Considering the Mice (and Other Sundry Rodents)

So very much of the research we watch is conducted in mice, rats, and - increasingly - in naked mole rats and other more esoteric members of the rodent order of mammals. Some of this work is fairly directly applicable to we humans, and some of it is not. For example, the types and proportions of advanced glycation end-product (AGE) that accumulate to damage our cells in later life are very different between rodents and humans, and so early promising work in rats aimed at developing AGE-breaker drugs to wash out these unwanted compounds translated poorly to humans.

So how much attention should we give to promising results in mice? That can only be answered for any specific case by knowing more about the use of mice in the laboratory; it is very helpful for the layperson to have a better grasp as to the benefits, limitations, and expectations held by scientists when it comes to research in rodent species that is expected to be applicable to humans. On this note, let me draw your attention to a trio of long articles from Slate that examine the humble laboratory mouse:

The Mouse Trap

Just how ubiquitous is the experimental rodent? In the hierarchy of lab animal species, the rat and mouse rule as queen and king. A recent report from the European Union counted up the vertebrates used for experiments in 2008 - that's every fish, bird, reptile, amphibian, and mammal that perished in a research setting, pretty much any animal more elaborate than a worm or fly - and found that fish and birds made up 15 percent; guinea pigs, rabbits, and hamsters contributed 5 percent; and horses, monkeys, pigs, and dogs added less than 1 percent. Taken together, lab rats and lab mice accounted for nearly all the rest - four-fifths of the 12 million animals used in total,

The Trouble With Black-6

According to one estimate, distributors like Charles River and the scientists who buy from them have created at least 400 standard, inbred strains of mouse, and 200 inbred strains of rat. Yet one stands out from the rest as the model among models in biomedicine. If you want to set up a trading post for biology, a place where researchers from around the world can exchange and compare their data, then it helps to have a common coin - a stable currency that undergirds the system. In the global marketplace of discovery, the Black-6 mouse (more formally known as the "C57BL/6") serves as the U.S. dollar.

The Anti-Mouse

As a matter of taxonomy, the naked mole rat is closer to a guinea pig or porcupine than a mouse or a rat, but really it's neither one nor the other. Buffenstein knows that she's working with an oddball; she did a lot of the work that proves it. "[The naked mole rat] does have very unique mechanisms that are not seen in other animals," she says, referring both to its superficial quirks and to whatever private biochemistry helps it to shrug off cancer, deflect toxic chemicals, ignore painful stimuli, and otherwise live five times longer than one might expect.

...

Ten years ago, Buffenstein was one of just a handful of biologists studying naked mole rats in captivity; now her field comprises some three dozen labs around the world. Her colleagues have looked at why naked mole rats are immune to the pain caused by spicy foods, or how they avoid getting itchy when doused with histamine, or what allows their brains to get by without much oxygen and a shriveled pineal gland. In Rochester, N.Y., a pair of Russian-born biologists, Andrei Seluanov and Vera Gorbunova, are devoted to finding out exactly how naked mole rats keep from getting cancer.

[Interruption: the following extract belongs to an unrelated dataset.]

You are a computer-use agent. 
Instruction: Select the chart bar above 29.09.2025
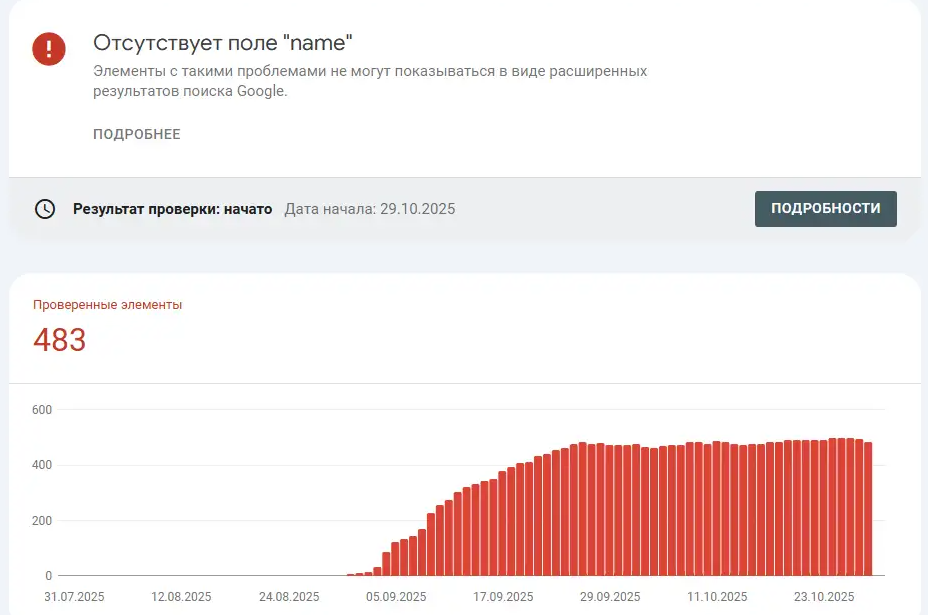point(610,510)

If you read around the warnings of doom by laboratory rodent monoculture - good news sells no papers, and the story of mice as research tools is one of great success when considered at the high level - you'll find a great deal of fascinating information. It pays to understand more about how the sausage is made when it comes to longevity research, and mice are an important part of the process. Knowing more about the limitations helps to better place the steady flow of newly announced results into context.